EXERCISE PROMPT. Check each line of the data for "update" and select those that have it.

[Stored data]
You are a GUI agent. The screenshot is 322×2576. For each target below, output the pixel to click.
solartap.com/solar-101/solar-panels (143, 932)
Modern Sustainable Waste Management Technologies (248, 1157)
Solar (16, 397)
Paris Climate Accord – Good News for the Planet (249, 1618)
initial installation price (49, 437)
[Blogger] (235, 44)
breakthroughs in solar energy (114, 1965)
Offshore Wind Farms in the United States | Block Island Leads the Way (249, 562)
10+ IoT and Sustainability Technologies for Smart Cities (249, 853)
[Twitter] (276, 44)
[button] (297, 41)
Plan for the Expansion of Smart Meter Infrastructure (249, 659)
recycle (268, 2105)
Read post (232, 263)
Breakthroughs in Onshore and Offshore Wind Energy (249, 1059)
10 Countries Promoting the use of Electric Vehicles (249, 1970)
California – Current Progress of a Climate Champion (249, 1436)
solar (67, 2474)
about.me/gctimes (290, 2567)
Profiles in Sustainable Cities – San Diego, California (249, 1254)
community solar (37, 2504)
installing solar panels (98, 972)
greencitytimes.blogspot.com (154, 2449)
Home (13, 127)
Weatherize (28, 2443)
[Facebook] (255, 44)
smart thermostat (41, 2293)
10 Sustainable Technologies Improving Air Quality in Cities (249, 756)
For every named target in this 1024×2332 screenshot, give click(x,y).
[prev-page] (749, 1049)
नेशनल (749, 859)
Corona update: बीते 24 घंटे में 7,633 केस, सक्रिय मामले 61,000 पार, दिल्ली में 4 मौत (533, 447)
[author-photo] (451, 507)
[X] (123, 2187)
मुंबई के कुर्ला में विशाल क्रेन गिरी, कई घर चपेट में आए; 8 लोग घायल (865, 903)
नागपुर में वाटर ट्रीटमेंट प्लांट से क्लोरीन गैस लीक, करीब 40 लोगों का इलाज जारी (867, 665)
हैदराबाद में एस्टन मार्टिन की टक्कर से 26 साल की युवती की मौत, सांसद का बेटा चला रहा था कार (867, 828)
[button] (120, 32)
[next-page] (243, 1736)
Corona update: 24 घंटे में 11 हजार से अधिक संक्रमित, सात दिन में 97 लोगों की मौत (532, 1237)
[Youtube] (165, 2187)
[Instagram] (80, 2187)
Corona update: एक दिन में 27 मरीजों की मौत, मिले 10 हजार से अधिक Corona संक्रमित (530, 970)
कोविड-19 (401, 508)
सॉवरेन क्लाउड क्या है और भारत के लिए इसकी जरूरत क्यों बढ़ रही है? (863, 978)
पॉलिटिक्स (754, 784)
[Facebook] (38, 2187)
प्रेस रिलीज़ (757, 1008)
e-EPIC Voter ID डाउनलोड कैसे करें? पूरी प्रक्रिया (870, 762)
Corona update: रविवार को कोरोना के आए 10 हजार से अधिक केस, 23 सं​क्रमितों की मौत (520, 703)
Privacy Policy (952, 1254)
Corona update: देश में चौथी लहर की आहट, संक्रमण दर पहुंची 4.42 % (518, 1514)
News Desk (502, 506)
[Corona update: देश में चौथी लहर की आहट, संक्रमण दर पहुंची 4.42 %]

WRITTEN RESPONSE.
Corona update: बीते 24 घंटे में 7,633 केस, सक्रिय मामले 61,000 पार, दिल्ली में 4 मौत (533, 447)
Corona update: 24 घंटे में 11 हजार से अधिक संक्रमित, सात दिन में 97 लोगों की मौत (532, 1237)
Corona update: एक दिन में 27 मरीजों की मौत, मिले 10 हजार से अधिक Corona संक्रमित (530, 970)
Corona update: रविवार को कोरोना के आए 10 हजार से अधिक केस, 23 सं​क्रमितों की मौत (520, 703)
Corona update: देश में चौथी लहर की आहट, संक्रमण दर पहुंची 4.42 % (518, 1514)
[Corona update: देश में चौथी लहर की आहट, संक्रमण दर पहुंची 4.42 %]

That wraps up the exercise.